Can I be you? For a little while?
Your trip sounds so wonderfully peaceful.
Sounds fabulous!!
I had nights like that after returning home from an entire summer outside. I miss those woods, the hard ground beneath my back, and open sky overhead. There's nothing like it.
I'm glad your trip went so well.
And none of that pre-morning dew to dampen things up and make you cold. It's so dry there.
Honestly, if a ring-tailed cat had brushed up against you, wouldn't you have been just a little freaked out?
After a week spent among land-crabs, geckos, bats and other critters in Mexico, I STILL freaked out last night when a mouse ran into my apartment and toward my feet.
Another gem.
Ianqui: Well, I'm pretty mellow when I'm half-asleep. I don't think a ring tail cat would freak me out. A rattlesnake just might ....
It really stays inside you--these experiences. I bet waking up at home will be strange for quite some time.
Wow, how freeing this experience must have been.
Pink Cupcake: Exactly. That's a good way to describe it.
Ianqui, I was thinking the exact same thing!
Have I told you how envious I am?
I love sleeping outside without a tent, even though I can't see anything with my glasses off. (Being able to look at the stars as I drift off to sleep would be almost enough incentive to have surgery to fix my eyes.) I love the feel of the cool night air on my nose, as I snuggle down into my sleeping bag, and the sounds of the night creatures.

_Supplied data_

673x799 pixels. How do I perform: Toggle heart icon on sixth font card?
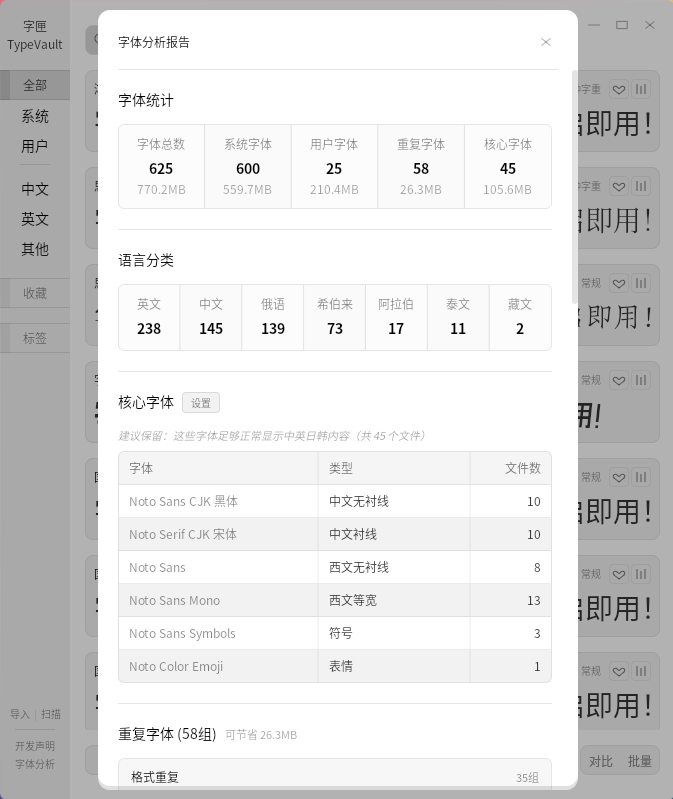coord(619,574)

...

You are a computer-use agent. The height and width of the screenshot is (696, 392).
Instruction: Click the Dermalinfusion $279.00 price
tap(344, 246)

==

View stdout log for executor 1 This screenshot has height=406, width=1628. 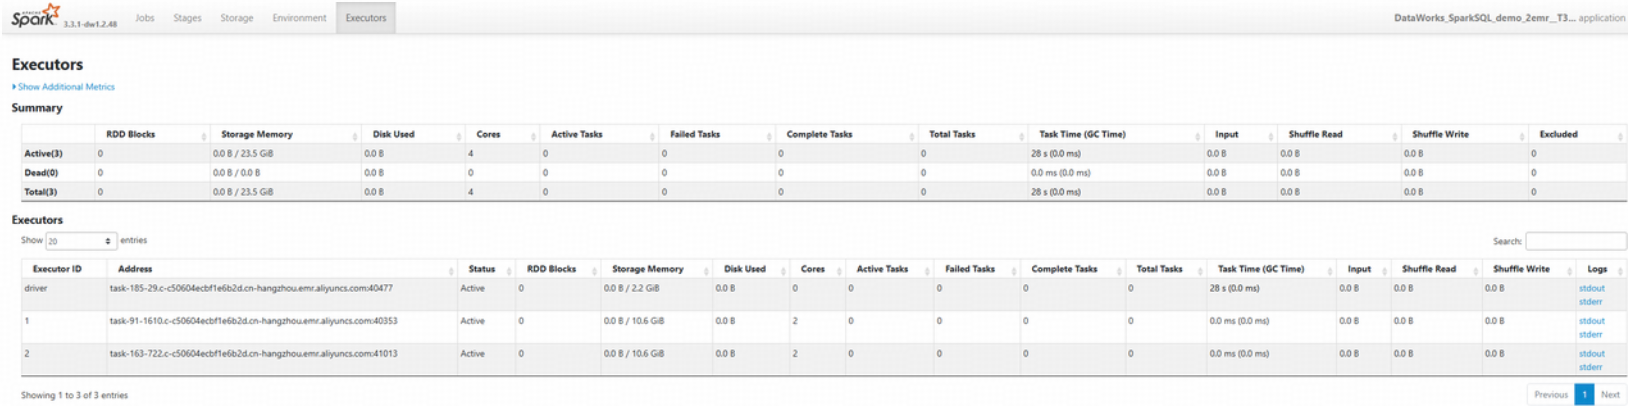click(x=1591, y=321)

_What you are asked to do_
In the comments about sleeping outside, which animal does the reply addressed to Ianqui say might freak the writer out?

_Solution_
A rattlesnake.